[EXTRAIT CHOISI]

Telle est, dans la 1ère lecture de ce dimanche (Gn 3, 9-15), la question posée par Dieu à Adam, après qu’avec Eve ils eurent mangé du fruit de l’arbre défendu. Au chapitre précédent (Gn 2, 16-17), le Seigneur Dieu avait pourtant donné à l’homme cet ordre : « Tu peux manger les fruits de tous les arbres du jardin ; mais l’arbre de la connaissance du bien et du mal, tu n’en mangeras pas. »
Mais le serpent a su attirer leur convoitise en leur laissant entendre qu’au contraire « Dieu sait que, le jour où vous en mangerez, vos yeux s’ouvriront, et vous serez comme des dieux, connaissant le bien et le mal. » (Gn 3, 5).
Ils se sont laissé prendre à la tentation d’assouvir leur désir par eux-mêmes. Certes, leurs yeux se sont ouverts, mais leur regard est complètement faussé : ils se sont éloignés de Dieu et n’ont expérimenté que le malheur.
Désormais, ils ont pris conscience de leur fragilité, ils vivent dans la peur de Dieu, et c’est pour cela qu’ils se cachent.

[/EXTRAIT CHOISI]
[DONNÉES SOURCES]

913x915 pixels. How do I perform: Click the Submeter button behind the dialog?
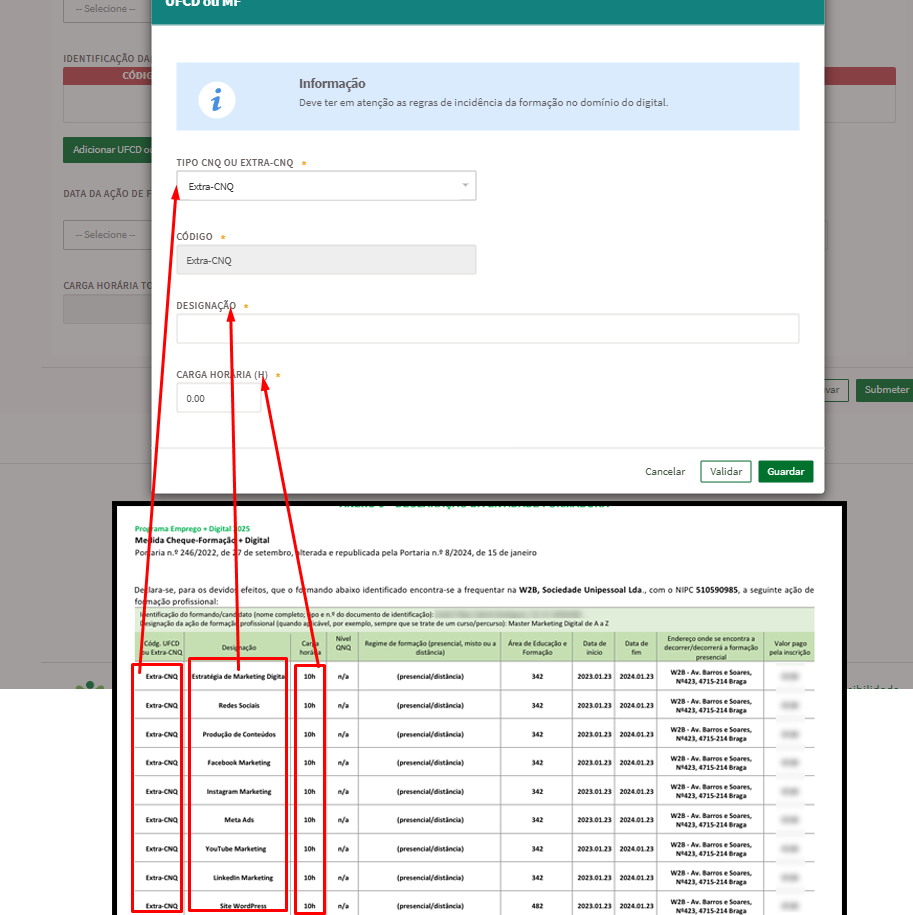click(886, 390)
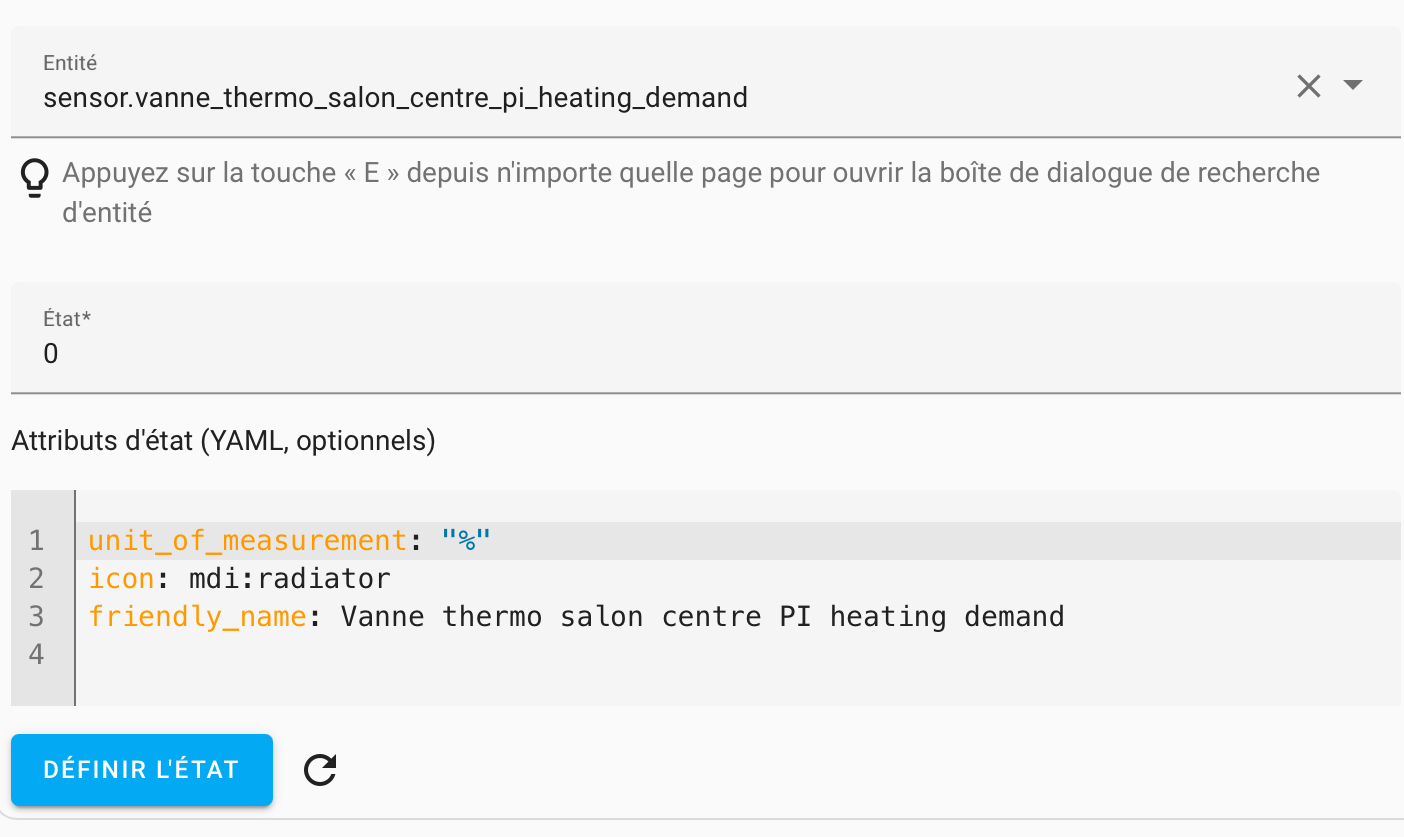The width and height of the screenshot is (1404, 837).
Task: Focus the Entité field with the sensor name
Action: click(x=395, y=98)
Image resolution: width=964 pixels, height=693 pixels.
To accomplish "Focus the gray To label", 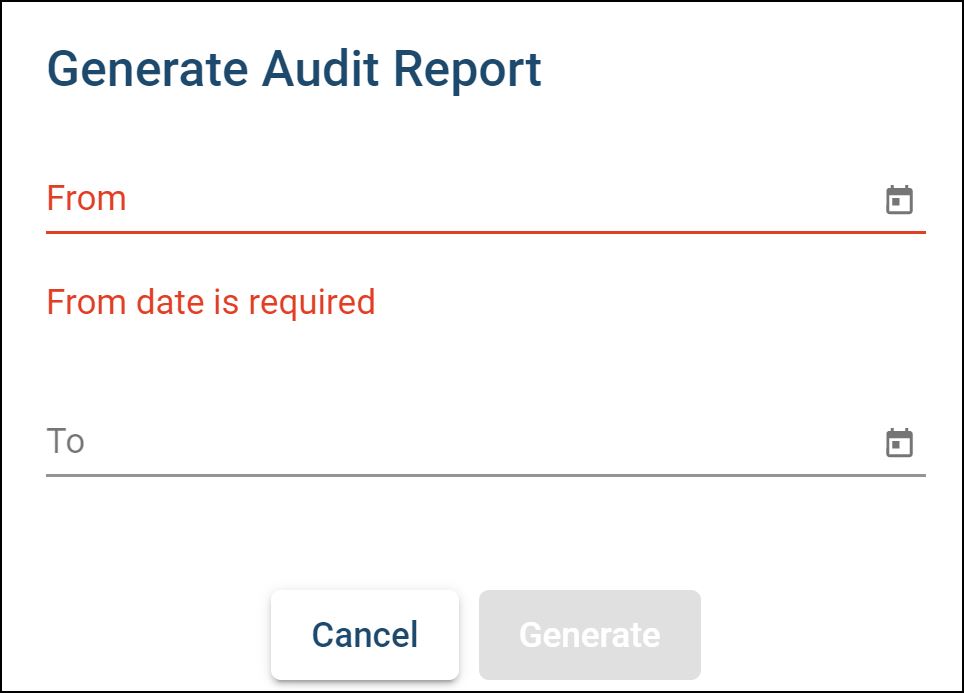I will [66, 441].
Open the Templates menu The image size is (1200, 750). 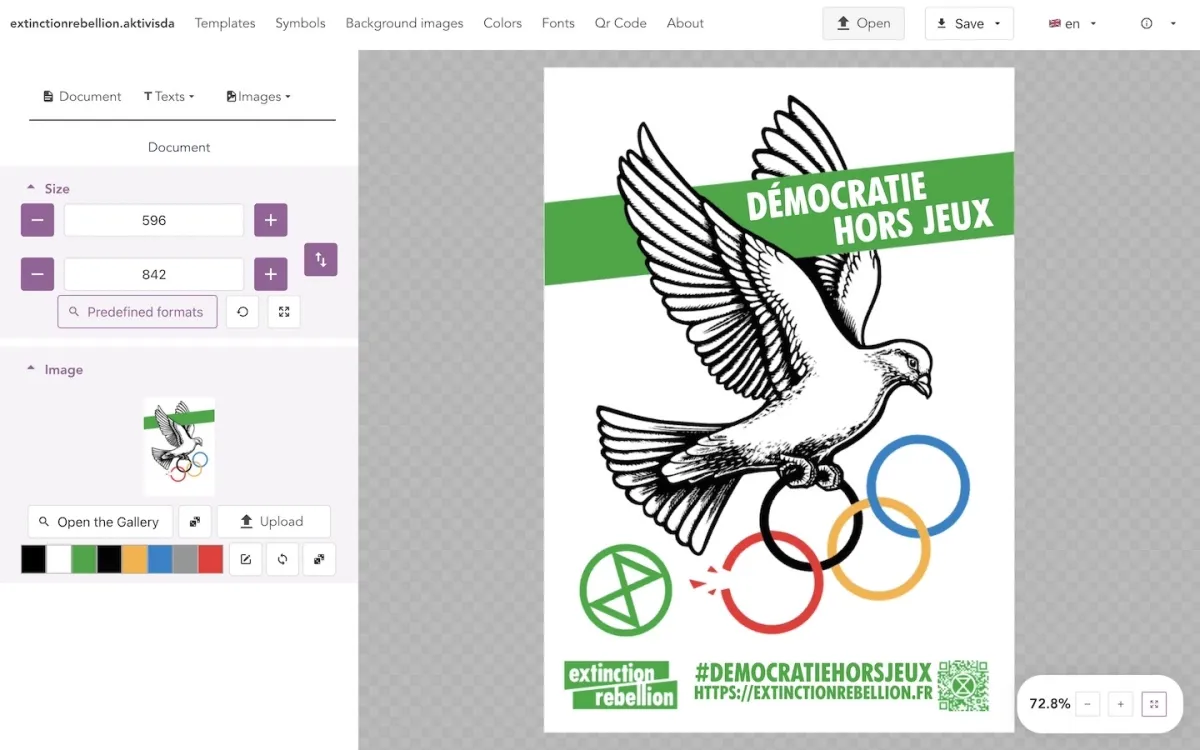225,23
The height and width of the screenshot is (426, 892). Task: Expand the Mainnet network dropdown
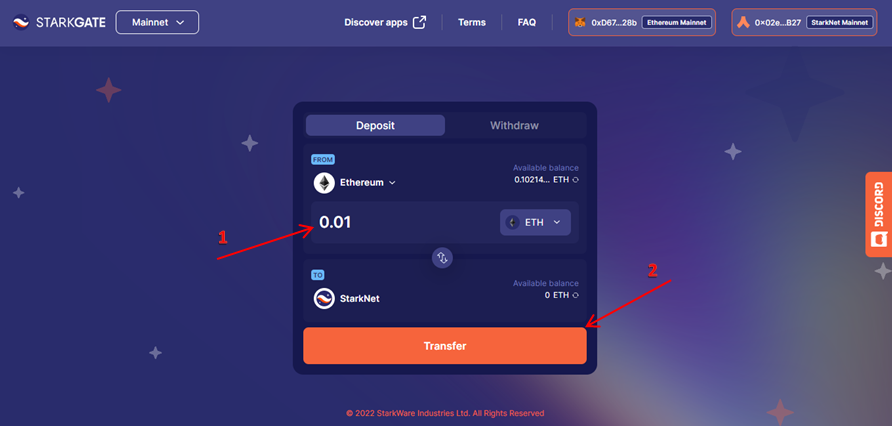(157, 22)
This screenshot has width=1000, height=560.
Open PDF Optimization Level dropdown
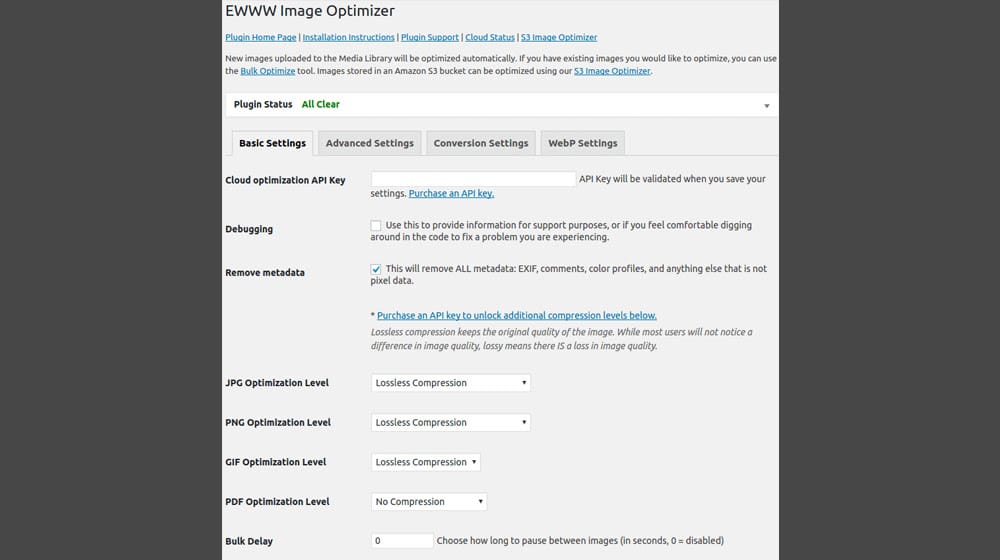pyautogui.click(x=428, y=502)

[/DONNÉES SOURCES]

CONSIGNE –
Reformulez sous forme de liste le paragraphe de l'extrait choisi qui commence par « Ils se sont laissé prendre », en gardant ses faits principaux.

RÉSULTAT –
- Ils ont cédé à la tentation de satisfaire leur désir par eux-mêmes.
- Leurs yeux se sont ouverts, mais leur regard est complètement faussé.
- Ils se sont éloignés de Dieu.
- Ils n'ont connu que le malheur.